1960, Jeux Olympiques de Rome. Abebe Bikila, tout juste trente ans, entre dans l’Histoire. A l’heure des toutes premières indépendances des pays africains, le jeune Ethiopien est porteur d’espoir pour l’ensemble du continent.

« Il a fallu une armée entière pour marcher sur l’Ethiopie. Un seul homme pour marcher sur Rome. » Tel était ce que l’on pouvait lire dans les journaux de l’époque lorsqu’en 2 heures, 15 minutes et 16 secondes —le record du monde en 1960—, Abebe Bikila a remporté le marathon olympique de Rome, pieds nus, sa particularité. Cette victoire le consacra au titre de héros national en Ethiopie où aujourd’hui, près de quarante ans après sa mort (en 1973, des suites d’un grave accident de voiture où il avait perdu l’usage de ses jambes), une école, un stade et même une marque de chaussures (ironie du sort !) porte son nom.

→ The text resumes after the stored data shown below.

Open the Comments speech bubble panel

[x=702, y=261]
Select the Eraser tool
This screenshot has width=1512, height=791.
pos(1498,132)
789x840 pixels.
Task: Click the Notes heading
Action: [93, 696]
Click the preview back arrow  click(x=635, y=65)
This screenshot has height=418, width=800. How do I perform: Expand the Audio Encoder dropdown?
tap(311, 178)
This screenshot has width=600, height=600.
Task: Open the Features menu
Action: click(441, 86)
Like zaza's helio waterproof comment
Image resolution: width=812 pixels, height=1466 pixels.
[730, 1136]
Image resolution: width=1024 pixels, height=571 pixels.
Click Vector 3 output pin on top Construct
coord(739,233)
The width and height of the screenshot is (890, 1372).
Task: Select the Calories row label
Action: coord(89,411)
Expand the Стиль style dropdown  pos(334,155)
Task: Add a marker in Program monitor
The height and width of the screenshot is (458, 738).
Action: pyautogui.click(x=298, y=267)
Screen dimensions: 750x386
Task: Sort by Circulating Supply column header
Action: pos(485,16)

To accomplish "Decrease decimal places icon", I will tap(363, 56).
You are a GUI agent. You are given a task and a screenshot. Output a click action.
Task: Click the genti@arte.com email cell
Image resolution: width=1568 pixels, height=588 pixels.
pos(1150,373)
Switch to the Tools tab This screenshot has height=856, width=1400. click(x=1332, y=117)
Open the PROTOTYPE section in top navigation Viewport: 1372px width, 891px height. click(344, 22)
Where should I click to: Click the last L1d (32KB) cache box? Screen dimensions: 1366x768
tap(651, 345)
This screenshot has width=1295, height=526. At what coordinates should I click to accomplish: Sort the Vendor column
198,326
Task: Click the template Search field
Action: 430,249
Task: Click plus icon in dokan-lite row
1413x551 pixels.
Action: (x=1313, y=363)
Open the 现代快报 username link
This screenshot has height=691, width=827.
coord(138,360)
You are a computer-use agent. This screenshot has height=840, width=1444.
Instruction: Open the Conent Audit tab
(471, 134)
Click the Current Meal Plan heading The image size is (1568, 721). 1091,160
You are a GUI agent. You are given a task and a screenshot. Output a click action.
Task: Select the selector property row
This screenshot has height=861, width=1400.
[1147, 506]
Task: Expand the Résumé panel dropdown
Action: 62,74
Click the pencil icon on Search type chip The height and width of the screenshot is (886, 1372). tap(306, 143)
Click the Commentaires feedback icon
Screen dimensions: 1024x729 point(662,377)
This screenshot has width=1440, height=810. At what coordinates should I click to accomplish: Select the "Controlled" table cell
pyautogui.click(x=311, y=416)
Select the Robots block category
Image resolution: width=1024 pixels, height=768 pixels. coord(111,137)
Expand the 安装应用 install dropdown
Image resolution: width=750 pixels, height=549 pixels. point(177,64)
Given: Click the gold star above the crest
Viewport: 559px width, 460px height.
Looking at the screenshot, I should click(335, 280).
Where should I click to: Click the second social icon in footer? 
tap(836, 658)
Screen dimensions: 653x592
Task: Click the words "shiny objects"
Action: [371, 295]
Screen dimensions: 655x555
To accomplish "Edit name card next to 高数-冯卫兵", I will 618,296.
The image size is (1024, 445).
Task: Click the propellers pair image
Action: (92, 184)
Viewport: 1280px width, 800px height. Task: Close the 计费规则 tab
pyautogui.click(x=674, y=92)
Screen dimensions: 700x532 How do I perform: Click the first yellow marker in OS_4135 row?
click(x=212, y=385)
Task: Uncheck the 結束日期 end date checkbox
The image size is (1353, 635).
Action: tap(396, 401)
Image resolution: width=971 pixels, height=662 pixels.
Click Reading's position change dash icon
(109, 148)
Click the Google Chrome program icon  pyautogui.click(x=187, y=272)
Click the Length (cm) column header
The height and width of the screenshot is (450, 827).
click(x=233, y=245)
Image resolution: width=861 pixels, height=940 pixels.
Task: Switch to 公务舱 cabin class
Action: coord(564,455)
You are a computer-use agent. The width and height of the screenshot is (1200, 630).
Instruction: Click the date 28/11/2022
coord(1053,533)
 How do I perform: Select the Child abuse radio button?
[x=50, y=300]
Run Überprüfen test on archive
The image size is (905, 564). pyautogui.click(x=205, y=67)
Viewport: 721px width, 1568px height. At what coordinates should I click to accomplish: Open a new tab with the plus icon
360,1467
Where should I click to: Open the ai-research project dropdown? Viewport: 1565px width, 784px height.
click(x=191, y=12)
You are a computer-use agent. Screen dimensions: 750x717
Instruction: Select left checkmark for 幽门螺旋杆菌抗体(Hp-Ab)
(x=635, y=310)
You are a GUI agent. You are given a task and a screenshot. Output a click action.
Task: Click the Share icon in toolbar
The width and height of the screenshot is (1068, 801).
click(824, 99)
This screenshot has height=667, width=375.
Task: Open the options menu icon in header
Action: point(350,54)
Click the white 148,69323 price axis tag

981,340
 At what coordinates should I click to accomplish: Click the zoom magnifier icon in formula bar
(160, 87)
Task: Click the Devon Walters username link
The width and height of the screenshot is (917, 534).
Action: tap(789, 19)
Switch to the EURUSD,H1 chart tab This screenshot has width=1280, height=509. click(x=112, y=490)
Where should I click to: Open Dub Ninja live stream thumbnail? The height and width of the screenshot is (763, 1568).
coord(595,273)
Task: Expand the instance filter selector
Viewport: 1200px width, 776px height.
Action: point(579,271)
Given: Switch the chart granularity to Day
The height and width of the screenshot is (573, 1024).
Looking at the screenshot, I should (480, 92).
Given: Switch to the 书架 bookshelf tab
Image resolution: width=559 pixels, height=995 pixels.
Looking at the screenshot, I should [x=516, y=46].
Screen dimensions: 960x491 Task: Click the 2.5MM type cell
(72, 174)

Ce film, qui s’inscrit dans la mouvance du Festival du Film Africain de Londres, tenait à sortir l’Afrique des clichés et offrir un regard positif sur le continent. « Je voulais partager une histoire de l’Afrique oubliée du reste du monde, une histoire que même les Africains eux-mêmes ont négligé jusqu’à maintenant » explique Rasselas Lakew à Think Africa Press.

Rasselas Lakew estime que la détermination de Bikila a fait du film bien plus qu’une simple histoire d’athlète éthiopien, ou même olympien. « Il s’agit là d’une histoire humaine universelle sur comment surmonter les difficultés. »

L’athlète, double champion olympique de marathon (en 1960 et 1964), a frôlé la mort en 1972 dans un grave accident de voiture. Paralysé des deux jambes, il n’avait pourtant pas renoncé à la course. Il s’était mis à la course en fauteuil et au tir à l’arc. Il est mort un an après, des suites d’une hémorragie cérébrale.

Avec un petit budget mais autant de volonté qu’en avait Abebe Bikila, les réalisateurs se sont lancés dans l’aventure. Pour documenter leur film, ils ont utilisé de nombreuses images d’archives olympiques. Un fait important pour eux, puisqu’il tend à démontrer que l’industrie du film éthiopien est suffisamment équipée pour ne pas à avoir recours à l’Occident et à l’homme blanc “sauveur du continent africain”, un cliché notamment véhiculé par le cinéma américain.


Pour les réalisateurs, « les fausses idées répandues sur l’Afrique ne peuvent être redressées que par des histoires racontées par les Africains eux-mêmes. » C’est chose faite. Ils espèrent pouvoir projeter leur film en Angleterre à l’été 2012. Un joli clin d’œil à Abebe Bikila à l’heure des J.O. de Londres.